Кто-то послал это стихотворение Ленину в Женеву, и оно было напечатано в большевистском журнале.
Впоследствии в дни «полусвободы» я читала его с эстрады, причем распорядители-студенты уводили присутствовавшего для порядка полицейского в буфет и поили его водкой, пока я колебала устои. Тогда еще действовала цензура, и вне разрешенной программы ничего нельзя было читать.
Вернувшийся в залу пристав, удивляясь чрезмерной возбужденности аудитории, спрашивал:
— Что она там такое читала?
— А вот только то, что в программе. «Моя любовь, как странный сон».
— Чего же они, чудаки, так волнуются? Ведь это же ейная любовь, а не ихняя.
Но в то время, с которого я начинаю свой рассказ, стихи эти я читала только в тесном писательском кружке. И вот мне говорят странную вещь:
— Вы знаете, что Сологуб написал ваших «Пчелок»?
Я Сологуба еще не знала, но раз где-то мне его показывали.
Это был человек, как я теперь понимаю, лет сорока, но тогда, вероятно потому, что я сама была очень молода, он мне показался старым, даже не старым, а каким-то древним. Лицо у него было бледное, длинное, безбровое, около носа большая бородавка, жиденькая рыжеватая бородка словно оттягивала вниз худые щеки, тусклые, полузакрытые глаза. Всегда усталое, всегда скучающее лицо. Помню, в одном своем стихотворении он говорит:
Вот эту смертельную усталость и выражало всегда его лицо. Иногда где-нибудь в гостях за столом он закрывал глаза и так, словно забыв их открыть, оставался несколько минут. Он никогда не смеялся.
Такова была внешность Сологуба.
Я попросила, чтоб нас познакомили.
— Федор Кузьмич, вы, говорят, переделали на свой лад мои стихи.
— Какие стихи?
— «Пчелка».
— Это ваши стихи?
— Мои. Почему вы их забрали себе?
— Да, я помню, какая-то дама читала эти стихи, мне понравилось, я и переделал их по-своему.
— Эта дама — я. Слушайте, ведь это же нехорошо так забрать себе чужую вещь.
— Нехорошо тому, у кого берут, и недурно тому, кто берет.
Я засмеялась.
— Во всяком случае, мне лестно, что мои стихи вам понравились.
— Ну вот видите. Значит, мы оба довольны.
На этом дело и кончилось.
Через несколько дней получила я от Сологуба приглашение непременно прийти к нему в субботу. Будут братья-писатели.

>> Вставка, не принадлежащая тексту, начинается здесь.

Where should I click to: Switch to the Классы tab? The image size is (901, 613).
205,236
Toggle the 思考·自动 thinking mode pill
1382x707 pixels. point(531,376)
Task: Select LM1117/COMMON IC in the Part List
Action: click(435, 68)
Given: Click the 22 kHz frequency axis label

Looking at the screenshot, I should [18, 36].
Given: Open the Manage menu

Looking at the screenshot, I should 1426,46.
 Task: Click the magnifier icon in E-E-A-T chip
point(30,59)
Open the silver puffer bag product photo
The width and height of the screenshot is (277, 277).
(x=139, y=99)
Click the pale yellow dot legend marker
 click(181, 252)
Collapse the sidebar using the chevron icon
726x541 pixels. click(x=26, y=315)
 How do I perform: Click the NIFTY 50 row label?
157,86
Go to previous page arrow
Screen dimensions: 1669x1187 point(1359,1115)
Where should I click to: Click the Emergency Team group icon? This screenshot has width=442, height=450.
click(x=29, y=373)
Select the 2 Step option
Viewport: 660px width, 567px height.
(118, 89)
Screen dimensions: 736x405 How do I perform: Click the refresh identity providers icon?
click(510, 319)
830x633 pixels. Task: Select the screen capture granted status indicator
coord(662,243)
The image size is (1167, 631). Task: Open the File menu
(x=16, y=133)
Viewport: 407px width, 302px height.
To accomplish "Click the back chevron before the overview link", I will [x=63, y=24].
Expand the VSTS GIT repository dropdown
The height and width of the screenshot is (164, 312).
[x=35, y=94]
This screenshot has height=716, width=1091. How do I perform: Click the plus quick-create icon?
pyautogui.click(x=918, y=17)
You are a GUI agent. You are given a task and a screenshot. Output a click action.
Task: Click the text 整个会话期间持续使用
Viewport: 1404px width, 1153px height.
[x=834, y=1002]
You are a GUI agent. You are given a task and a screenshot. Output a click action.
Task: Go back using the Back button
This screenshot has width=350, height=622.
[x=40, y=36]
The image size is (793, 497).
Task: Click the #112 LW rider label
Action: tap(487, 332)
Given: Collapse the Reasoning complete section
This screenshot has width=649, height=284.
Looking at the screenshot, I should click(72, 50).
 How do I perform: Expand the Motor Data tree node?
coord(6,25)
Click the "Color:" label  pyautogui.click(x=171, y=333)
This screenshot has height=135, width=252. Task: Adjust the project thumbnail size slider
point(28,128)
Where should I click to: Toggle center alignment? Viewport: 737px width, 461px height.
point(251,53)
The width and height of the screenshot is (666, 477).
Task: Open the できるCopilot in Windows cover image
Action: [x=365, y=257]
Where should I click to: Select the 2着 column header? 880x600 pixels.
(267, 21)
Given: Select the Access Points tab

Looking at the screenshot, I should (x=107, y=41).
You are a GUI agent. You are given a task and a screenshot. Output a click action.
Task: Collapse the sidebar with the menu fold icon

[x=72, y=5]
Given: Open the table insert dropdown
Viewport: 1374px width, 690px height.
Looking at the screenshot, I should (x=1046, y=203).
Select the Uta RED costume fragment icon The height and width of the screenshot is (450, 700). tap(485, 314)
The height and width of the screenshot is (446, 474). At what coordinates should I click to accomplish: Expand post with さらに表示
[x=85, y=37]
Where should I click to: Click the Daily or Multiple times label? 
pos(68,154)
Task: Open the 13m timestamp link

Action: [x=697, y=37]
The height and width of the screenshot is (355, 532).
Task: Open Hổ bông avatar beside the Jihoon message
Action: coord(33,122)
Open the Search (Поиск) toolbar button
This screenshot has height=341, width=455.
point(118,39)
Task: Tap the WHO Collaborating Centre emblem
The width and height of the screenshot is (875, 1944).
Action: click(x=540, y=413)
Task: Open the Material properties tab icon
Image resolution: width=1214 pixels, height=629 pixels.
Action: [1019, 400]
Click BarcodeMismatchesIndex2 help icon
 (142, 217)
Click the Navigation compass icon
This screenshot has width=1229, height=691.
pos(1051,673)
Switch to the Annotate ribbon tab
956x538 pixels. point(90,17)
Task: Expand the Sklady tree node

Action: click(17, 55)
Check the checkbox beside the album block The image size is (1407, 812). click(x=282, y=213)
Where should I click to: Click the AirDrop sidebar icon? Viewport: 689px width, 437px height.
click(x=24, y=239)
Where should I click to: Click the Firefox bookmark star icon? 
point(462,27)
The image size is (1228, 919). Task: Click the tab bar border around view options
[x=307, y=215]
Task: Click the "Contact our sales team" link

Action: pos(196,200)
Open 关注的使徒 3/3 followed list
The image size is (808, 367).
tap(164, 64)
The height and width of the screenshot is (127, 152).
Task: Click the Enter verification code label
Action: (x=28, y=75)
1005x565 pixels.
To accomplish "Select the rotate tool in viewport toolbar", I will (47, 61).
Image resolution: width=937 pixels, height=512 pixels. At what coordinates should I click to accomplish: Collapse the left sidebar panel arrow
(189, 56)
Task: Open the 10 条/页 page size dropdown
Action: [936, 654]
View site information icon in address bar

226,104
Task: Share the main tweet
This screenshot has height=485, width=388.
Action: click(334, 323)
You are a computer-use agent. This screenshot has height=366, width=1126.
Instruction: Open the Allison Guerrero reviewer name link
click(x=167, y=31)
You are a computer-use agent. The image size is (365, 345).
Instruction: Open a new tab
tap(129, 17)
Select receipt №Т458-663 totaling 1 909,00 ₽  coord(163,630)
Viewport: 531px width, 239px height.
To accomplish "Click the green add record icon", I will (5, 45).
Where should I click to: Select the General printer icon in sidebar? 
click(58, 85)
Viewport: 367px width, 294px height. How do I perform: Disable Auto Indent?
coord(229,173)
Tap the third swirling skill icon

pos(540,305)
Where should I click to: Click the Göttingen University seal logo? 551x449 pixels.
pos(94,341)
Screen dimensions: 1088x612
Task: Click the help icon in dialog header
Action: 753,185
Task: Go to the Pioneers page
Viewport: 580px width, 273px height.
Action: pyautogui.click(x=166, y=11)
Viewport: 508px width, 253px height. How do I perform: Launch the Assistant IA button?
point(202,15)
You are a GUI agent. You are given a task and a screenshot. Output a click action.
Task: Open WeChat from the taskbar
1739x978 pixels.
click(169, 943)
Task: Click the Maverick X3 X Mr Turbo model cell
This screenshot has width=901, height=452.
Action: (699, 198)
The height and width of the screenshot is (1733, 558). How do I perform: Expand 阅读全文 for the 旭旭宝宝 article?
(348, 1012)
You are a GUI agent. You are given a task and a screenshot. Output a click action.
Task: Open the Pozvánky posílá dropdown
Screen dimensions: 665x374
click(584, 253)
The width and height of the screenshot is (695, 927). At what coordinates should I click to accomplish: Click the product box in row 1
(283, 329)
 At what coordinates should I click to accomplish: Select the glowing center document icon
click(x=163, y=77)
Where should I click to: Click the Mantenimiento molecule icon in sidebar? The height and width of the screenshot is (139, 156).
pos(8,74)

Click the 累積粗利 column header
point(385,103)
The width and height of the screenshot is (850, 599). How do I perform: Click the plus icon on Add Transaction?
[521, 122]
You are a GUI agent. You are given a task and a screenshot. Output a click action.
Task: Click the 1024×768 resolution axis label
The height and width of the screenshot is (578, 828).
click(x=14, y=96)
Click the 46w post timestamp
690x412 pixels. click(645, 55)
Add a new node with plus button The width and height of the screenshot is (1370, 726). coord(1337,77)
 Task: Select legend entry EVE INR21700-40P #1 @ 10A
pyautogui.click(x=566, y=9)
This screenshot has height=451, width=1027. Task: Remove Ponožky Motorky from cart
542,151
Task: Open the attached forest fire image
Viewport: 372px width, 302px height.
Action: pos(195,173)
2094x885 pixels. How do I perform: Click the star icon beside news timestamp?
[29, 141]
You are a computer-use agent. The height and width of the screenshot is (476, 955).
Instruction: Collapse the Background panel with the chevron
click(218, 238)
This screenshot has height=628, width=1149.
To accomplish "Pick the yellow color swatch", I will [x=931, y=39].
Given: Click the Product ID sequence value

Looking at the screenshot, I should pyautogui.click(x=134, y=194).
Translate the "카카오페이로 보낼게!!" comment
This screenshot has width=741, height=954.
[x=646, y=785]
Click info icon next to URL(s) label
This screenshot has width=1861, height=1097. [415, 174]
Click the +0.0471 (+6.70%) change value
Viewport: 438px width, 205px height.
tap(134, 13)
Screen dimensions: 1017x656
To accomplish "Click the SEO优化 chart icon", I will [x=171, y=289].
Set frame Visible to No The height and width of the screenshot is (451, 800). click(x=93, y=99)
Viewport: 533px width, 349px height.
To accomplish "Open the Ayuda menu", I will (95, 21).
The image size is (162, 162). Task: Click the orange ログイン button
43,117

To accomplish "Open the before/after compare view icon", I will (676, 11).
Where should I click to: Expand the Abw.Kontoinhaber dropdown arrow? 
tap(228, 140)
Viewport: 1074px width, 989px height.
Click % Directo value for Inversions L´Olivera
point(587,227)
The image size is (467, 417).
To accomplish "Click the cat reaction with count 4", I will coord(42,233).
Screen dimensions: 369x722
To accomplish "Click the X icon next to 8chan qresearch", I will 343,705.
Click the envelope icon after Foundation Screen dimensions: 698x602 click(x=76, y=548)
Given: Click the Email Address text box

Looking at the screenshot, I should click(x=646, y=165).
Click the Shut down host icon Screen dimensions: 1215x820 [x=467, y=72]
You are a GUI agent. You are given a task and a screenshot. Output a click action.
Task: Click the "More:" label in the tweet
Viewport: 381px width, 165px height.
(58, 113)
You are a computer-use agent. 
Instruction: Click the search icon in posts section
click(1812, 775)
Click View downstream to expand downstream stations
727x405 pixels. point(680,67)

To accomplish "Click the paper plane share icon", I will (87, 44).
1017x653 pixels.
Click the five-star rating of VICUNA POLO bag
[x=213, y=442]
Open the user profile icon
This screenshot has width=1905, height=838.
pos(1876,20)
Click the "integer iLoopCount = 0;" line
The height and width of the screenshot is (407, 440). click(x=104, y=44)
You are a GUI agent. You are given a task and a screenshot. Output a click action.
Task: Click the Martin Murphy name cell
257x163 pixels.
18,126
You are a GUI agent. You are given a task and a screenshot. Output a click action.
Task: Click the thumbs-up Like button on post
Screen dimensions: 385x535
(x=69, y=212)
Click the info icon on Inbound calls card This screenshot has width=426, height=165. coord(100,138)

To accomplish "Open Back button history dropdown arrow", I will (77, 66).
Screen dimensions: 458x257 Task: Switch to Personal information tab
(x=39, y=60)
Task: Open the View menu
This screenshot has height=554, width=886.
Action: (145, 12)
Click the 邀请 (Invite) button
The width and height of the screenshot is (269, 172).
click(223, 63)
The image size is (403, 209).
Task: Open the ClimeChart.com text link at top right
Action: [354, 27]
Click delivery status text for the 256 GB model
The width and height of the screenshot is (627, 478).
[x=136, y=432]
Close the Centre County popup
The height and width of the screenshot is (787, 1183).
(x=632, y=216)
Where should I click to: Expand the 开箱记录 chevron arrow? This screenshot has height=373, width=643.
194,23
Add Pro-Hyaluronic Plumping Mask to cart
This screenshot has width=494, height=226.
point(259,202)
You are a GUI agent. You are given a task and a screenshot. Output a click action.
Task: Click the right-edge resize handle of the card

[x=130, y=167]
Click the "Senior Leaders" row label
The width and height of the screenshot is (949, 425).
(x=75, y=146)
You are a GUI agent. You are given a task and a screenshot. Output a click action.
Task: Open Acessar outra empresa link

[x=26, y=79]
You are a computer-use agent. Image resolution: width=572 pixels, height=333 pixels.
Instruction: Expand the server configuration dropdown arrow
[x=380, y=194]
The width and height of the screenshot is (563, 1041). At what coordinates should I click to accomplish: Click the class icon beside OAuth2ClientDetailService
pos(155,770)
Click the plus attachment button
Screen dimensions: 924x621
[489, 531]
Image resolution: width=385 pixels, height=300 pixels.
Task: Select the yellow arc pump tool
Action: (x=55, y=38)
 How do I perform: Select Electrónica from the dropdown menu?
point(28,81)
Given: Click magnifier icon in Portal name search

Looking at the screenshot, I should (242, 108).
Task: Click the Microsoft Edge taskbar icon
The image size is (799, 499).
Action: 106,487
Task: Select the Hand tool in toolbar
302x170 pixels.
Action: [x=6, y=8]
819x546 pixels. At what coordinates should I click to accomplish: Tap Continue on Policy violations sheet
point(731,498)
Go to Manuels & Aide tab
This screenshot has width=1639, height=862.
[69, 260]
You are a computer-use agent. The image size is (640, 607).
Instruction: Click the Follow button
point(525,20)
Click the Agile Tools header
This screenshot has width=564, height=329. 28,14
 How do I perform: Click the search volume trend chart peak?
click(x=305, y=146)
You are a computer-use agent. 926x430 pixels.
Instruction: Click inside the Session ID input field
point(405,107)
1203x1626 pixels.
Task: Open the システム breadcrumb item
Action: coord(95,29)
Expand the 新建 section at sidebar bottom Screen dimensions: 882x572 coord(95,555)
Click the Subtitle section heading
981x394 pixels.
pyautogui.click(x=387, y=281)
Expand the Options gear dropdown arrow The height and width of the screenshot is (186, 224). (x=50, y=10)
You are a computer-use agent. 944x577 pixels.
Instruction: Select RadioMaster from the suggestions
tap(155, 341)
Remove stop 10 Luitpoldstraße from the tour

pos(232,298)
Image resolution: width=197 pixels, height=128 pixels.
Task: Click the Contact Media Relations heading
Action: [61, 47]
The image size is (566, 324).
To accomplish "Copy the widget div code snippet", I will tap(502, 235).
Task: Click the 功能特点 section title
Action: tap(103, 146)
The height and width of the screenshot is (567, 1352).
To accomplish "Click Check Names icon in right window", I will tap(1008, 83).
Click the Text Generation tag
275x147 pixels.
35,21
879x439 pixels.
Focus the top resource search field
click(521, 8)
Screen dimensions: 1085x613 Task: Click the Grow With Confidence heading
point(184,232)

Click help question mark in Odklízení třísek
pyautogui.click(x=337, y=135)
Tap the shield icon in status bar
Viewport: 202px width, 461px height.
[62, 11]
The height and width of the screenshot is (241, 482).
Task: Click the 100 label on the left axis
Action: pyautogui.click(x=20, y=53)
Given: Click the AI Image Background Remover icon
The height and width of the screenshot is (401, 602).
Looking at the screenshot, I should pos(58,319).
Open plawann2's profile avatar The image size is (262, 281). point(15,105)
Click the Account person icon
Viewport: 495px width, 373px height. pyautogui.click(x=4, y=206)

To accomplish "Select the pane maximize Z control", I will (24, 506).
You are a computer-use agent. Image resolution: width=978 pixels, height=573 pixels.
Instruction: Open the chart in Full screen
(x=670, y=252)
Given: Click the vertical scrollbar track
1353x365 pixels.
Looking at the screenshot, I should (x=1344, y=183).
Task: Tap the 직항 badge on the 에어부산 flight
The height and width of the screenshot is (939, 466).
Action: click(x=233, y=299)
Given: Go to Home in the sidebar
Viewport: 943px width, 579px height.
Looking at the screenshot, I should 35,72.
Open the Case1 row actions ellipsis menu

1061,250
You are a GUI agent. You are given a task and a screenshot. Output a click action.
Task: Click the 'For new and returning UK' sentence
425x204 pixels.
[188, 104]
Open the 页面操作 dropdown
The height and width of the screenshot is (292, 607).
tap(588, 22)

Жил Сологуб на Васильевском острове в казенной квартирке городского училища, где был преподавателем и инспектором. Жил он с сестрой, плоскогрудой, чахоточной старой девой. Тихая она была и робкая, брата обожала и побаивалась, говорила о нем шепотом.
Он рассказывал в своих стихах:
Они были очень бедные, эти праздничные дети, мечтавшие, чтоб дали им «хоть пестрых раковинок из ручья» [5]. Печально и тускло протянули они трудные дни своей молодости. Чахоточная сестра, не получившая своей доли пестрых раковинок, уже догорала. Он сам изнывал от скучной учительской работы, писал урывками по ночам, всегда усталый от мальчишечьего шума своих учеников [6].
Печатался он у Нотовича в «Новостях», причем Нотович сурово правил его волшебные и мудрые сказочки.
— Опять принес декадентскую ерунду.
Платил гроши. Считал себя благодетелем.
— Ну кто его вообще будет печатать. И кто будет читать!
В сказочках говорилось о красоте и смерти.
Очаровательна была сказочка о полевой лилии, которую потом без конца читали с эстрады. Сам Соломон во всей славе своей не превосходил ее пышностью. Пересказываю, как помню. Но капуста ее осуждала. Что это? Стоит голая! Вот я так оделась: сначала рубашку, на рубашку пряжку, на пряжку одежку, на одежку застежку, потом рубашку, на рубашку пряжку, на пряжку покрышку, не видать кочерыжку, — тепло и прилично.